▶ **Passage shown**
══════════════════════════════

Their break with a Nobel Prize-winning physicist set off a chain reaction of innovation, investment, and entrepreneurship that transformed a quiet region of California into Silicon Valley.
The companies they founded and the people they inspired would shape everything from computers to smartphones, and their influence can still be felt today.
Learn more about the Traitorous Eight and the birth of Silicon Valley on this episode of Everything Everywhere Daily.
Silicon Valley is normally defined as the region south of San Francisco, which usually coincides with the Santa Clara Valley. It includes cities such as Mountain View, Sunnyvale, Palo Alto, Cupertino, and Santa Clara.
It has become the global center of the technology industry and it has created companies that have created many trillions of dollars of value.
I’m sure all of you are aware of the companies that are located in Silicon Valley. However, have you ever wondered why the tech industry is located there and not somewhere else?
Silicon Valley isn’t based where it is because of any natural resources and it isn’t named as such because that is where they mine silicon.
The reason why Silicon Valley is where it is, is because of a series of decisions made by several early technology pioneers.
If we go all the way back, we can probably trace the origin of Silicon Valley to a single individual: William Shockley.
William Shockley was a physicist and inventor best known for co-inventing the transistor at Bell Labs in 1947 alongside John Bardeen and Walter Brattain. The trio won the 1956 Nobel Prize in Physics for their work.
In 1956, the year he won the Nobel Prize, he founded Shockley Semiconductor Laboratory in Mountain View, California. The selection of Mountain View was pretty simple. His mother lived nearby in Palo Alto, and he wanted to be close to her after returning from the East Coast.
At the same time, he also recognized that the area had important advantages for electronics research, including proximity to Stanford University,
Shockley Semiconductor Laboratory attracted some of the sharpest young minds in the country. Among them were Robert Noyce, Gordon Moore, Julius Blank, Victor Grinich, Jean Hoerni, Eugene Kleiner, Jay Last, and Sheldon Roberts. These eight men were talented, ambitious, and eager to do serious work in the emerging semiconductor industry.
While Shockley was an unquestionably brilliant engineer, he was, by all accounts, an absolutely horrible person to work for.
He was a boss who was paranoid, dismissive, and erratic. Shockley second-guessed his employees constantly, insisted on lie detector tests when he suspected internal sabotage, and pivoted the company’s research direction in ways that made little technical sense to his employees.
In particular, he wanted to pursue a device called the four-layer diode, while his employees wanted to focus on silicon transistors, which they believed had much greater commercial potential.
Within a year, the eight had had enough.
In 1957, they made a decision that was almost unheard of at the time. They all quit together.
Corporate loyalty was a deeply held value in postwar America, and leaving an employer, let alone orchestrating a group departure, carried real social stigma. Shockley famously called them the “Traitorous Eight,” and the name stuck.
However, walking out on Shockley turned out to be one of the most consequential decisions in the history of American business.

══════════════════════════════

▶ **Source data**

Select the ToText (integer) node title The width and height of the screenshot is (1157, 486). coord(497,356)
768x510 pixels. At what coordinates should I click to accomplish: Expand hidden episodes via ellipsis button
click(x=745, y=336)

══════════════════════════════

▶ **Required work**
(1) In the passage on the origins of Silicon Valley, what personal reason led William Shockley to place his laboratory in Mountain View?
(2) Quote the Silicon Valley passage from "It has become" up to and including "early technology pioneers.".

▶ **Solutions to the tasks**
(1) His mother lived nearby in Palo Alto, and he wanted to be close to her after returning from the East Coast.

(2)
It has become the global center of the technology industry and it has created companies that have created many trillions of dollars of value.
I’m sure all of you are aware of the companies that are located in Silicon Valley. However, have you ever wondered why the tech industry is located there and not somewhere else?
Silicon Valley isn’t based where it is because of any natural resources and it isn’t named as such because that is where they mine silicon.
The reason why Silicon Valley is where it is, is because of a series of decisions made by several early technology pioneers.